The one detail from that article that sticks most clearly in my mind was the story of the family who has one income of $30,000 now. In happier times, they had two incomes totalling about $60,000. And they bought a house which went up in value so they refinanced and took all of the new equity out of the house. The article didn't specify what they did with all of it but did mention that among their belongings in storage was an $8,000 4 piece mahogany and marble bedroom set that they had purchased just after taking the loan.

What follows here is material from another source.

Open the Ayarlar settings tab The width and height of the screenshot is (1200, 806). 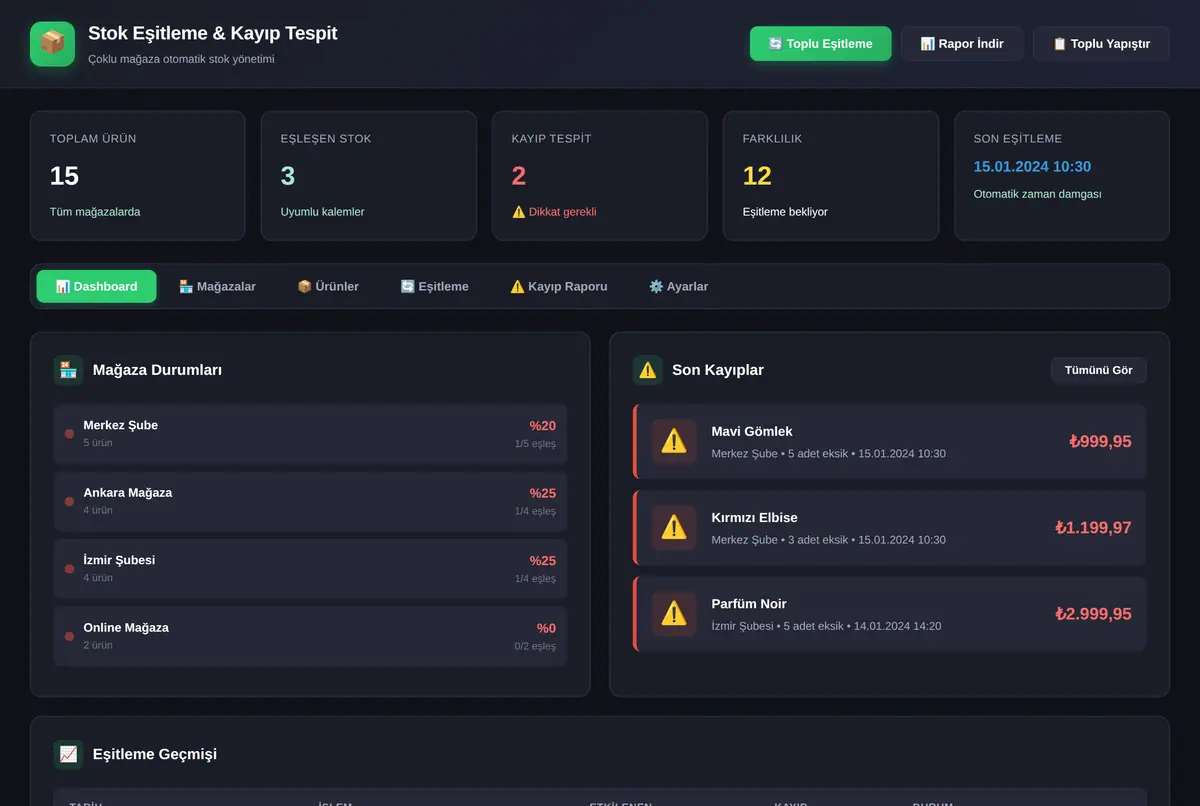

I make considerably more by myself than this family does as a whole at the best of times. And I don't have a family to support. And I live with someone who by herself makes considerably more than this whole family at the best of times. And we wouldn't dream of spending $8,000 on a bedroom set. Or, for that matter, anything else. If you're raising a family with 4 kids on $60K of dual income, it might be better to stick to Ikea than treating yourself to extravagant bedroom sets with money taken out of your home.

Now, of course, it's their life, if they want to throw away their security on home furnishings, that's their prerogative. But it does somewhat diminish the power of their story as a "tragedy". If you're hit by a bus while carefully crossing the street, that's a tragedy. If you're hit by a bus because you decided to practice your break-dancing on the median of a busy street while blind-folded that's less of a tragedy.

Now, of course, in a society as rich as ours we should have a safety net to prevent the worst of human suffering, even if self-caused. But we do need to be aware that not all human-suffering is inflicted by random chance and to the extent that you alleviate suffering caused by bad-decision making you are inviting more bad decision making.

This is what's known as "moral hazard" in insurance: the danger that if you remove the cost of recklessness you will get more recklessness. It's why there are things like deductibles and co-insurance, to make sure that just because you've got insurance on your car doesn't mean you feel no need to avoid running into things because it's all free to you.

Relatedly, it's also one of the best arguments against all the bailouts we've seen in the financial world this past year. Which is not to say that there weren't compelling arguments for them as well but it is why the government has been trying to work a little pain into the agreements along with all the cash.